GIVEN INFORMATION section start

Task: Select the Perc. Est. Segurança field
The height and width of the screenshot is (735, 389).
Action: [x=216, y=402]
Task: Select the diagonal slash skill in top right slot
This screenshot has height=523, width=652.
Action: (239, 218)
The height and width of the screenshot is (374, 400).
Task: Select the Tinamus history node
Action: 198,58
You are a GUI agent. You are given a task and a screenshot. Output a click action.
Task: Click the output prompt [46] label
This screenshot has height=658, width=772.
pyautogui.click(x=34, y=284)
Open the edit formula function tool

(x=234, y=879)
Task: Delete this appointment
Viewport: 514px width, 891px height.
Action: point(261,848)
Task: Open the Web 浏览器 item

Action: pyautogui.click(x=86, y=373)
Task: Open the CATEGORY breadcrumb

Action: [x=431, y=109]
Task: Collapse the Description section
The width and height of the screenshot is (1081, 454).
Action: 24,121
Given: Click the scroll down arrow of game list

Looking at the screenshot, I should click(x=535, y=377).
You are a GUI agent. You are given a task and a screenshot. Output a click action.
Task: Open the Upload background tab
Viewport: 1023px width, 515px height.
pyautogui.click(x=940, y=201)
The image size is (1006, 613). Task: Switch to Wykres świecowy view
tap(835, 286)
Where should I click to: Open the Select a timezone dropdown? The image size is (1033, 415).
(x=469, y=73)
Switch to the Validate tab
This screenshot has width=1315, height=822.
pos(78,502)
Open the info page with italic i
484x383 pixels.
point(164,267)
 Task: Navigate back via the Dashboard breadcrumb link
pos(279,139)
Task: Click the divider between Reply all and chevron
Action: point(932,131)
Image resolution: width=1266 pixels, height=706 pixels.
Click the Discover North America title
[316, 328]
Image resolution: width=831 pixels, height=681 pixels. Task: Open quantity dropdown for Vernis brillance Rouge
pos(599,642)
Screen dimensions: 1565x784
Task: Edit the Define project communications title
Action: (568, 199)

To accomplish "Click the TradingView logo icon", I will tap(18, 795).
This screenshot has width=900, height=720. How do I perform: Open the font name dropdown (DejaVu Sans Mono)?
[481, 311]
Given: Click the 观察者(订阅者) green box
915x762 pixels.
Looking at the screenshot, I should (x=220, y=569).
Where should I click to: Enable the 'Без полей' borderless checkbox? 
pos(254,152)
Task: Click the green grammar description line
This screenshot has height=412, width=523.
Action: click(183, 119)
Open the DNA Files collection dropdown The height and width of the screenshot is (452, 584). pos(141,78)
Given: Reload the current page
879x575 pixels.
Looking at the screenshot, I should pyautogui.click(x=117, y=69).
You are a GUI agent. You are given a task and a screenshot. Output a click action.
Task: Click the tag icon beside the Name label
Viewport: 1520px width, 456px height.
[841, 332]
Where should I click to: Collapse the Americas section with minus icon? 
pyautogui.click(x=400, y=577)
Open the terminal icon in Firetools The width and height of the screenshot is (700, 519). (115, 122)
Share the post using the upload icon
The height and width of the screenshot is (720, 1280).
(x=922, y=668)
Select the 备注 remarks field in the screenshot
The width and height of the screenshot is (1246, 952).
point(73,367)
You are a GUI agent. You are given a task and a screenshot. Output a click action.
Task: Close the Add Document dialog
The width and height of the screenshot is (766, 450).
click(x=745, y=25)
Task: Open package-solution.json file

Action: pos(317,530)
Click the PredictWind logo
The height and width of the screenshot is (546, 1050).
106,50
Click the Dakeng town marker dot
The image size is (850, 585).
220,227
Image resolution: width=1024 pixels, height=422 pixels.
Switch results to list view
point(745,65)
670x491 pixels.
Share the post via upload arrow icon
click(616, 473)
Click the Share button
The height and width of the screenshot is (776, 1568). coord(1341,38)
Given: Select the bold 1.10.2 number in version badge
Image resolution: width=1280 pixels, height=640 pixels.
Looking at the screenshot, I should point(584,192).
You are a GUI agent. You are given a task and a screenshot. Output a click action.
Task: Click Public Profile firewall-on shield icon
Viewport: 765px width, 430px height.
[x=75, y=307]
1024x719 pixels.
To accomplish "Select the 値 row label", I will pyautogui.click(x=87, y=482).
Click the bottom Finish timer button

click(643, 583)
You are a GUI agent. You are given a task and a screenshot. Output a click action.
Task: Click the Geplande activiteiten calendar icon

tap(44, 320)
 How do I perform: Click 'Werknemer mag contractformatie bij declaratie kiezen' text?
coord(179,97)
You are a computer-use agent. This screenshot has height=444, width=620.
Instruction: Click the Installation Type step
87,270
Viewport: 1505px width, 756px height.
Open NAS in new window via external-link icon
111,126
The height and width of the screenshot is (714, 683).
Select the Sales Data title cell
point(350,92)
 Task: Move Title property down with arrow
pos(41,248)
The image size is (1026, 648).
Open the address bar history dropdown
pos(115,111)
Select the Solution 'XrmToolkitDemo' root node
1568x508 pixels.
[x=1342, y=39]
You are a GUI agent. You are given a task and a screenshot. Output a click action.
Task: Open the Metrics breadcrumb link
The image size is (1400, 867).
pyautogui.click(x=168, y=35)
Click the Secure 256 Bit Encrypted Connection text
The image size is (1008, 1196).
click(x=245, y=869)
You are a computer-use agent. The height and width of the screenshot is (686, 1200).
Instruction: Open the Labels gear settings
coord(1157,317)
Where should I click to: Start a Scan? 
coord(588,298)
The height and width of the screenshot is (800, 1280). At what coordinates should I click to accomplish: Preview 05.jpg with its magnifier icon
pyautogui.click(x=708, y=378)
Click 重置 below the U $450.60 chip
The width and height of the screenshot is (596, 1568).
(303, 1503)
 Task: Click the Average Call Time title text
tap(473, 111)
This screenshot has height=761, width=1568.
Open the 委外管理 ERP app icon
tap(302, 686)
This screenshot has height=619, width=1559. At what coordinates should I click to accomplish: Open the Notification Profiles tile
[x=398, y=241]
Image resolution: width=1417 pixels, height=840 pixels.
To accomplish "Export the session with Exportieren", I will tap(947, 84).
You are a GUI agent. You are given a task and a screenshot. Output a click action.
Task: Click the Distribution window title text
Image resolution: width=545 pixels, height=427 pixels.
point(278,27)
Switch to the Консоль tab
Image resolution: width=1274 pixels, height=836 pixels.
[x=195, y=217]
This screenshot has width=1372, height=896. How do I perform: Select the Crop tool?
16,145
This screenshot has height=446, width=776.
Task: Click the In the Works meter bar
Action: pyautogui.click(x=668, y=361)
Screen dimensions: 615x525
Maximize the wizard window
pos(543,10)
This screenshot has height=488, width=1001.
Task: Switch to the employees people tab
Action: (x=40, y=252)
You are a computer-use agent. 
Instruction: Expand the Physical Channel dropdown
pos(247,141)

GIVEN INFORMATION section end

PROMPT. Here you need to write out the listing above exactly, from its first line to its last.

YOUR RESPONSE.
Task: Select the Perc. Est. Segurança field
The height and width of the screenshot is (735, 389).
Action: [x=216, y=402]
Task: Select the diagonal slash skill in top right slot
This screenshot has height=523, width=652.
Action: (239, 218)
The height and width of the screenshot is (374, 400).
Task: Select the Tinamus history node
Action: 198,58
You are a GUI agent. You are given a task and a screenshot. Output a click action.
Task: Click the output prompt [46] label
This screenshot has height=658, width=772.
pyautogui.click(x=34, y=284)
Open the edit formula function tool

(x=234, y=879)
Task: Delete this appointment
Viewport: 514px width, 891px height.
Action: point(261,848)
Task: Open the Web 浏览器 item

Action: pyautogui.click(x=86, y=373)
Task: Open the CATEGORY breadcrumb

Action: [x=431, y=109]
Task: Collapse the Description section
The width and height of the screenshot is (1081, 454).
Action: 24,121
Given: Click the scroll down arrow of game list

Looking at the screenshot, I should click(x=535, y=377).
You are a GUI agent. You are given a task and a screenshot. Output a click action.
Task: Open the Upload background tab
Viewport: 1023px width, 515px height.
pyautogui.click(x=940, y=201)
The image size is (1006, 613). Task: Switch to Wykres świecowy view
tap(835, 286)
Where should I click to: Open the Select a timezone dropdown? The image size is (1033, 415).
(x=469, y=73)
Switch to the Validate tab
This screenshot has width=1315, height=822.
pos(78,502)
Open the info page with italic i
484x383 pixels.
point(164,267)
 Task: Navigate back via the Dashboard breadcrumb link
pos(279,139)
Task: Click the divider between Reply all and chevron
Action: point(932,131)
Image resolution: width=1266 pixels, height=706 pixels.
Click the Discover North America title
[316, 328]
Image resolution: width=831 pixels, height=681 pixels. Task: Open quantity dropdown for Vernis brillance Rouge
pos(599,642)
Screen dimensions: 1565x784
Task: Edit the Define project communications title
Action: (568, 199)

To accomplish "Click the TradingView logo icon", I will tap(18, 795).
This screenshot has width=900, height=720. How do I perform: Open the font name dropdown (DejaVu Sans Mono)?
[481, 311]
Given: Click the 观察者(订阅者) green box
915x762 pixels.
Looking at the screenshot, I should (x=220, y=569).
Where should I click to: Enable the 'Без полей' borderless checkbox? 
pos(254,152)
Task: Click the green grammar description line
This screenshot has height=412, width=523.
Action: click(183, 119)
Open the DNA Files collection dropdown The height and width of the screenshot is (452, 584). pos(141,78)
Given: Reload the current page
879x575 pixels.
Looking at the screenshot, I should pyautogui.click(x=117, y=69).
You are a GUI agent. You are given a task and a screenshot. Output a click action.
Task: Click the tag icon beside the Name label
Viewport: 1520px width, 456px height.
[841, 332]
Where should I click to: Collapse the Americas section with minus icon? 
pyautogui.click(x=400, y=577)
Open the terminal icon in Firetools The width and height of the screenshot is (700, 519). (115, 122)
Share the post using the upload icon
The height and width of the screenshot is (720, 1280).
(x=922, y=668)
Select the 备注 remarks field in the screenshot
The width and height of the screenshot is (1246, 952).
point(73,367)
You are a GUI agent. You are given a task and a screenshot. Output a click action.
Task: Close the Add Document dialog
The width and height of the screenshot is (766, 450).
click(x=745, y=25)
Task: Open package-solution.json file

Action: pos(317,530)
Click the PredictWind logo
The height and width of the screenshot is (546, 1050).
106,50
Click the Dakeng town marker dot
The image size is (850, 585).
220,227
Image resolution: width=1024 pixels, height=422 pixels.
Switch results to list view
point(745,65)
670x491 pixels.
Share the post via upload arrow icon
click(616, 473)
Click the Share button
The height and width of the screenshot is (776, 1568). coord(1341,38)
Given: Select the bold 1.10.2 number in version badge
Image resolution: width=1280 pixels, height=640 pixels.
Looking at the screenshot, I should point(584,192).
You are a GUI agent. You are given a task and a screenshot. Output a click action.
Task: Click Public Profile firewall-on shield icon
Viewport: 765px width, 430px height.
[x=75, y=307]
1024x719 pixels.
To accomplish "Select the 値 row label", I will pyautogui.click(x=87, y=482).
Click the bottom Finish timer button

click(643, 583)
You are a GUI agent. You are given a task and a screenshot. Output a click action.
Task: Click the Geplande activiteiten calendar icon

tap(44, 320)
 How do I perform: Click 'Werknemer mag contractformatie bij declaratie kiezen' text?
coord(179,97)
You are a computer-use agent. This screenshot has height=444, width=620.
Instruction: Click the Installation Type step
87,270
Viewport: 1505px width, 756px height.
Open NAS in new window via external-link icon
111,126
The height and width of the screenshot is (714, 683).
Select the Sales Data title cell
point(350,92)
 Task: Move Title property down with arrow
pos(41,248)
The image size is (1026, 648).
Open the address bar history dropdown
pos(115,111)
Select the Solution 'XrmToolkitDemo' root node
1568x508 pixels.
[x=1342, y=39]
You are a GUI agent. You are given a task and a screenshot. Output a click action.
Task: Open the Metrics breadcrumb link
The image size is (1400, 867).
pyautogui.click(x=168, y=35)
Click the Secure 256 Bit Encrypted Connection text
The image size is (1008, 1196).
click(x=245, y=869)
You are a computer-use agent. The height and width of the screenshot is (686, 1200).
Instruction: Open the Labels gear settings
coord(1157,317)
Where should I click to: Start a Scan? 
coord(588,298)
The height and width of the screenshot is (800, 1280). At what coordinates should I click to accomplish: Preview 05.jpg with its magnifier icon
pyautogui.click(x=708, y=378)
Click 重置 below the U $450.60 chip
The width and height of the screenshot is (596, 1568).
(303, 1503)
 Task: Click the Average Call Time title text
tap(473, 111)
This screenshot has height=761, width=1568.
Open the 委外管理 ERP app icon
tap(302, 686)
This screenshot has height=619, width=1559. At what coordinates should I click to accomplish: Open the Notification Profiles tile
[x=398, y=241]
Image resolution: width=1417 pixels, height=840 pixels.
To accomplish "Export the session with Exportieren", I will tap(947, 84).
You are a GUI agent. You are given a task and a screenshot. Output a click action.
Task: Click the Distribution window title text
Image resolution: width=545 pixels, height=427 pixels.
point(278,27)
Switch to the Консоль tab
Image resolution: width=1274 pixels, height=836 pixels.
[x=195, y=217]
This screenshot has width=1372, height=896. How do I perform: Select the Crop tool?
16,145
This screenshot has height=446, width=776.
Task: Click the In the Works meter bar
Action: pyautogui.click(x=668, y=361)
Screen dimensions: 615x525
Maximize the wizard window
pos(543,10)
This screenshot has height=488, width=1001.
Task: Switch to the employees people tab
Action: (x=40, y=252)
You are a computer-use agent. 
Instruction: Expand the Physical Channel dropdown
pos(247,141)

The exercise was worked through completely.